The derivative of sin(x^2)cos(2x) is given by the product rule, which states that the derivative of the product of two functions is equal to the first function times the derivative of the second function plus the second function times the derivative of the first function.
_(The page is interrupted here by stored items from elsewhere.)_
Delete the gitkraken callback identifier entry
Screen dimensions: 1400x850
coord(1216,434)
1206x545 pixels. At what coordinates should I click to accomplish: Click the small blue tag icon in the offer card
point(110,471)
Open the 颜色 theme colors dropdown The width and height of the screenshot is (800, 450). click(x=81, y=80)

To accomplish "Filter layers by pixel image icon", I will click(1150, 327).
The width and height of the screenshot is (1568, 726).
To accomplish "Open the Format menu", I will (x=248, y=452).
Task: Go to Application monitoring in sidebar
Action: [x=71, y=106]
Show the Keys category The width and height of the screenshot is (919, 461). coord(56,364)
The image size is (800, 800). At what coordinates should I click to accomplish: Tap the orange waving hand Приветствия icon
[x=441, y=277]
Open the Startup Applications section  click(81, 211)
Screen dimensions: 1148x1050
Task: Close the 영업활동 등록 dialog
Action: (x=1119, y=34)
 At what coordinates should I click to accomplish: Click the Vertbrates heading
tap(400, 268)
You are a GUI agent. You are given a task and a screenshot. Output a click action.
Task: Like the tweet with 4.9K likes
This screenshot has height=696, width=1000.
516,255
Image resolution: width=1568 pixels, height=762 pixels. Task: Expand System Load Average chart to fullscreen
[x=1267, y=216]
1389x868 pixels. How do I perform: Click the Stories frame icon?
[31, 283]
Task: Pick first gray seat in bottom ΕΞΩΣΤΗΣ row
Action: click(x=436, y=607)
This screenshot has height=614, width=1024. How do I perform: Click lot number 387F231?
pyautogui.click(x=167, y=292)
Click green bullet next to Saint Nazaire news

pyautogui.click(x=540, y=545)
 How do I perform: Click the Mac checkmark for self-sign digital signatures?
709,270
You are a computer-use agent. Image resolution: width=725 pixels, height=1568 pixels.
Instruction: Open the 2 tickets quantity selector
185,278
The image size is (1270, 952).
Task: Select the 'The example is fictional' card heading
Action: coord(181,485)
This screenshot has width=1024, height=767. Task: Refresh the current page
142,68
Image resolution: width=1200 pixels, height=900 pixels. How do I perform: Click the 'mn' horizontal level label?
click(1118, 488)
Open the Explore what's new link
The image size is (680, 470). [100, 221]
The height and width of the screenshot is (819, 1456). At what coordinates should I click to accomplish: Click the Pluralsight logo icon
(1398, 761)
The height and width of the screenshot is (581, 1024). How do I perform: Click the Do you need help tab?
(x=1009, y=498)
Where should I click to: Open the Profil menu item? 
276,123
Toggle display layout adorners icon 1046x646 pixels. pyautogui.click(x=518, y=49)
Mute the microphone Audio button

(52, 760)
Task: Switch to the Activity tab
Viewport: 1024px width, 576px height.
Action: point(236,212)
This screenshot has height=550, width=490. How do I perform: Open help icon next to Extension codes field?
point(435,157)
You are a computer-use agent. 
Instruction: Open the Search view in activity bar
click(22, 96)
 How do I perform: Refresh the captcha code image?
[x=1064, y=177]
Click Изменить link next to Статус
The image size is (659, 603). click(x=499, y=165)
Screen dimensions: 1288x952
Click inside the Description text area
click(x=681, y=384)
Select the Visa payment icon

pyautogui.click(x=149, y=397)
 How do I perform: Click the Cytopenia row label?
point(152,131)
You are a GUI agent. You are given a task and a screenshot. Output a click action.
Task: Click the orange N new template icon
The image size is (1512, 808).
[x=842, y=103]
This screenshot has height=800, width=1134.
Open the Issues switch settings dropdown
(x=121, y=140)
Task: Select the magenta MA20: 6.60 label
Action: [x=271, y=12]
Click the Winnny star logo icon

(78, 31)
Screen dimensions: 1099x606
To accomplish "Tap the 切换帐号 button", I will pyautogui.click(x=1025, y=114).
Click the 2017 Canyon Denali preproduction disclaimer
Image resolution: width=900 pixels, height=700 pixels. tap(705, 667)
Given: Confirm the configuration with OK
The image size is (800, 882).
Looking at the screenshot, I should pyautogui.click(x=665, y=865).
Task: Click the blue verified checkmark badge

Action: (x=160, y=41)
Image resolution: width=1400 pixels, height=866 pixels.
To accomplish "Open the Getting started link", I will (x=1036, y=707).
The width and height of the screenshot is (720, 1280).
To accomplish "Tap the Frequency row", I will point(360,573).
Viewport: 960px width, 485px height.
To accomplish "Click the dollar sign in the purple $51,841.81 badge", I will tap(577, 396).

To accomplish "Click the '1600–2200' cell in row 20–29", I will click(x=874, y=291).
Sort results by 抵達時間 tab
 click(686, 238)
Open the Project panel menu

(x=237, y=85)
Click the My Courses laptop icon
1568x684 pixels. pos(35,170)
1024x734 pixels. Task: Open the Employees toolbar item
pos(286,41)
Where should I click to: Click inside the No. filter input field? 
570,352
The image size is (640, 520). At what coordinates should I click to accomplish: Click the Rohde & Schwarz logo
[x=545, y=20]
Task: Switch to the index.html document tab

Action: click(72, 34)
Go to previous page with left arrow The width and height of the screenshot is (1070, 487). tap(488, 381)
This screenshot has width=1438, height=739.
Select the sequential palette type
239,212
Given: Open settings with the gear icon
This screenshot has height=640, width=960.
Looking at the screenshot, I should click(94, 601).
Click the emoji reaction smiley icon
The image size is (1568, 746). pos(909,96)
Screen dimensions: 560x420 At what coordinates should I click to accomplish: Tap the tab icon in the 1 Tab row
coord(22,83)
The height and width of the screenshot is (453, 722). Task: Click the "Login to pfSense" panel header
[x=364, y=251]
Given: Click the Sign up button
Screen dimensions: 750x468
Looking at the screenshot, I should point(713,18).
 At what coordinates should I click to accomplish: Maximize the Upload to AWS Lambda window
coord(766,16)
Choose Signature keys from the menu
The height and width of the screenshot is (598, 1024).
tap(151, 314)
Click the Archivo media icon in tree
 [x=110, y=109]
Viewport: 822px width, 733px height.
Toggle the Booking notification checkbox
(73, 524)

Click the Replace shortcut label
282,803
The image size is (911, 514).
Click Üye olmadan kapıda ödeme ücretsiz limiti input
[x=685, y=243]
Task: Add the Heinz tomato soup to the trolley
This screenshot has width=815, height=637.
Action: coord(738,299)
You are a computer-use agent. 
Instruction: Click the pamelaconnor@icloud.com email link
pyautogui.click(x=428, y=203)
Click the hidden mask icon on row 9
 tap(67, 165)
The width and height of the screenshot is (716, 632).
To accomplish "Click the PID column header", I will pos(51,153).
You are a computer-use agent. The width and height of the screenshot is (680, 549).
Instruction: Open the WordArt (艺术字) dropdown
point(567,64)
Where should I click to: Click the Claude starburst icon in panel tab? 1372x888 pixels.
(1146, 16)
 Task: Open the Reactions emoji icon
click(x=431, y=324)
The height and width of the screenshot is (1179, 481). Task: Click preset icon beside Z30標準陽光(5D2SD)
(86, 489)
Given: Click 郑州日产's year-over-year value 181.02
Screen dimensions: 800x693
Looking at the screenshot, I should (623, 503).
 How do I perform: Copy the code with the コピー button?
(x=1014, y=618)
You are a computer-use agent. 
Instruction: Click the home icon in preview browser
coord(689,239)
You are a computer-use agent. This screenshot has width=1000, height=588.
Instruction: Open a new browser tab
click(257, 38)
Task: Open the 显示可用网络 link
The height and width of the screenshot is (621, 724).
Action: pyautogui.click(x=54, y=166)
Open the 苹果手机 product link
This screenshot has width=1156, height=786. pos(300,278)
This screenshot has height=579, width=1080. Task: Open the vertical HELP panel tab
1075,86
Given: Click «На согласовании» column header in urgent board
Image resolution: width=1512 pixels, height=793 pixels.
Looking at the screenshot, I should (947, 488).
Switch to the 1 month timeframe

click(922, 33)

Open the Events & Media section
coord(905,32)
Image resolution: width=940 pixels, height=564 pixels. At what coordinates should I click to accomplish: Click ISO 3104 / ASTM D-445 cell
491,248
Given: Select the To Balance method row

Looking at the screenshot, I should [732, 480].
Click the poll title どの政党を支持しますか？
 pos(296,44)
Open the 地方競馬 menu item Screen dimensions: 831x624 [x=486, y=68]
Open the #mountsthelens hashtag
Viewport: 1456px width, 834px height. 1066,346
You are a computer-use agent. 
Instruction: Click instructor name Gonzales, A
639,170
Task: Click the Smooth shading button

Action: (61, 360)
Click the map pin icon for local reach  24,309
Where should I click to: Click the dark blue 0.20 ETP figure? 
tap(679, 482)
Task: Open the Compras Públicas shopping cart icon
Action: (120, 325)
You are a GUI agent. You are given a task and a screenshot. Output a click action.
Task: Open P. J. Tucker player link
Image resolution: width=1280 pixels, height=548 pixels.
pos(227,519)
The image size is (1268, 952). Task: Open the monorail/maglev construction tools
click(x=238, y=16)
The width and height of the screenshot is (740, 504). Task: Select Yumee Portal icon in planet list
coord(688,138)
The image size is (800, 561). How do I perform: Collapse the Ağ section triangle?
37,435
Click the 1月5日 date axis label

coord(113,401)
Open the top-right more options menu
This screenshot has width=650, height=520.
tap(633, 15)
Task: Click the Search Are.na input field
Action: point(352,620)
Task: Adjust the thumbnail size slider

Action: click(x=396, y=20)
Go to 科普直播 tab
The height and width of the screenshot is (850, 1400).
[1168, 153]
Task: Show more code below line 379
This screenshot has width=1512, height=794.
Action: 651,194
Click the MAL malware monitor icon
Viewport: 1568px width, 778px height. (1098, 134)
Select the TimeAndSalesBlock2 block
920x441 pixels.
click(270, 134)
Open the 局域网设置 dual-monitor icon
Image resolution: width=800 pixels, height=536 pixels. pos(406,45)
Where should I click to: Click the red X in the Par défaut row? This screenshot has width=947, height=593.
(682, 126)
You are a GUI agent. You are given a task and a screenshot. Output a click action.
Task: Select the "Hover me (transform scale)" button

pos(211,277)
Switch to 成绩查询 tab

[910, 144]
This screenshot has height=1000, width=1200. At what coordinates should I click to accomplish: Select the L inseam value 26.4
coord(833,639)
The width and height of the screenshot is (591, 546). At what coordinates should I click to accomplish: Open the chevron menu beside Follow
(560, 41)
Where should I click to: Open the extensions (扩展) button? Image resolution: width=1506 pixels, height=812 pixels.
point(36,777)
Applying this rule, we get:
sin(x^2)cos(2x)' = (sin(x^2))'cos(2x) + sin(x^2)(cos(2x))' = 2xcos(x^2)cos(2x) - sin(x^2)sin(2x)
To simplify the derivative of sin(x^2)cos(2x), we can use the double angle formula for cosine: cos(2x) = 2cos^2(x) - 1. Substituting this into the derivative, we get:
sin(x^2)cos(2x)' = 2xcos(x^2)(2cos^2(x) - 1) - sin(x^2)sin(2x) = 4xcos^3(x^2) - 2xcos(x^2) - sin(x^2)sin(2x)
Yes, you can use the chain rule to find the derivative of sin(x^2)cos(2x). The chain rule states that the derivative of a composite function is equal to the derivative of the outer function evaluated at the inner function, multiplied by the derivative of the inner function. Applying the chain rule to this function, we get:
sin(x^2)cos(2x)' = (sin(u))'cos(2x) + sin(u)(cos(2x))' = cos(x^2)(2x)cos(2x) + sin(x^2)(-sin(2x)2) = 2xcos(x^2)cos(2x) - 2sin(x^2)sin(2x)
To find the second derivative of sin(x^2)cos(2x), we simply take the derivative of the first derivative. Using the simplified form from question 2, we get:
sin(x^2)cos(2x)'' = (4xcos^3(x^2) - 2xcos(x^2) - sin(x^2)sin(2x))' = 8cos^4(x^2) - 8xcos^2(x^2) + 2sin^2(x^2)cos(2x) - 2xcos(2x) + 2sin(x^2)sin(2x)
To find the critical points of sin(x^2)cos(2x), we need to find the values of x where the derivative is equal to 0 or undefined. From the simplified form in question 2, we can see that the derivative is equal to 0 when cos(x^2) = 0 or sin(x^2) = 0. These occur at the points where x = (2n + 1)π/2, where n is any integer. The derivative is also undefined at x = nπ, where n is any integer. Therefore, the critical points for this function are (2n + 1)π/2 and nπ, where n is any integer.